So my thinking is, bush hog whatever has grown through first? If so, when? Mid-August? September? Do I spray w Roundup? Throw some seed down first week of October?

I gladly welcome any and all comments. I will be limited in equipment availability this year as the old man who ran our lease retired and took all his toys and went home. So even the bush hog (if needed) will be a rental from wherever I can find one. Would the throw and mow method work here?

Thanks all!
 

Canuck5

Senior Member
Limited equipment, eh? Sounds like the perfect time for a perennial clover plot.

I think I'd like to see another close up picture, in particular to see what your Durana looks like. If you have a reasonable stand of it, I'd do what I can to save it and just over seed with wheat, 0-20-20 fertilizer and maybe add a "Florida Clover", to your mix, as well.

We like pichers, if you have them ..... it helps :)


Florida clovers.JPG .
 

Dbender

Senior Member
Really depends on how thick it has grown up. I'd start looking for a used atv harrow, assuming you have a 4 wheeler etc. Not sure how big an area you are planting, looks like you could mow with a push mower? In that sand, the harrow will knock down whatever grew up and have it ready to plant in no time. Then I'd just do the exact same thing you had success with last year except I'd wait until october to plant.
 
Thread starter #12
I do have a 4-wheeler and access to a disc harrow to pull behind the 4-wheeler, so that will help out.

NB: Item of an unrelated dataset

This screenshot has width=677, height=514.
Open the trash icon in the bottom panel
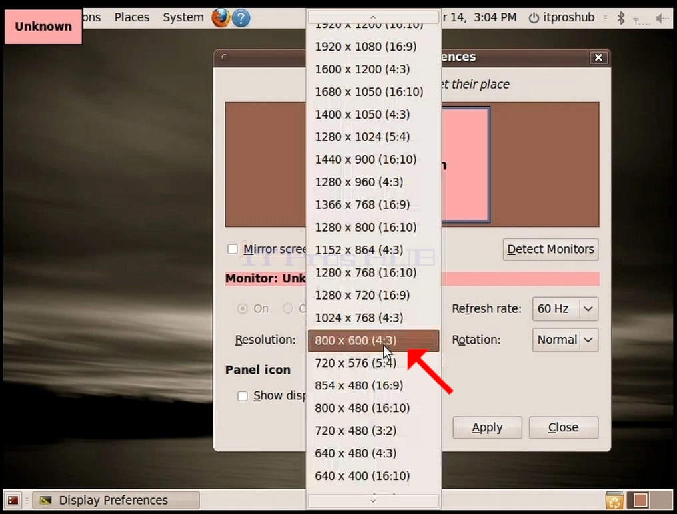[x=614, y=500]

I'm not sure what things look like yet as I have not been back up since end of season. Will probably make first trip up Labor Day weekend to pull my camper up and get some work done. Will definitely post pics then and provide an update.
 

Canuck5

Senior Member
Here, I thought you were in Florida! Well, I am probably 60 miles East of you, as the crow flies, near Talbotton, Ga. Knowing that, with your shadier plots, I'd focus on your Durana clover.

shade clover.JPG

Durana Graph.JPG
 
Thread starter #17
Excellent! I planted a fair amount of Durana last season, so hopefully it is still chugging along and is nice and green. I just wasn't certain about planting more? Tilling up the existing? Simply spraying it with fertilizer? Again, all new to me, so I take what you guys give me and follow it step by step.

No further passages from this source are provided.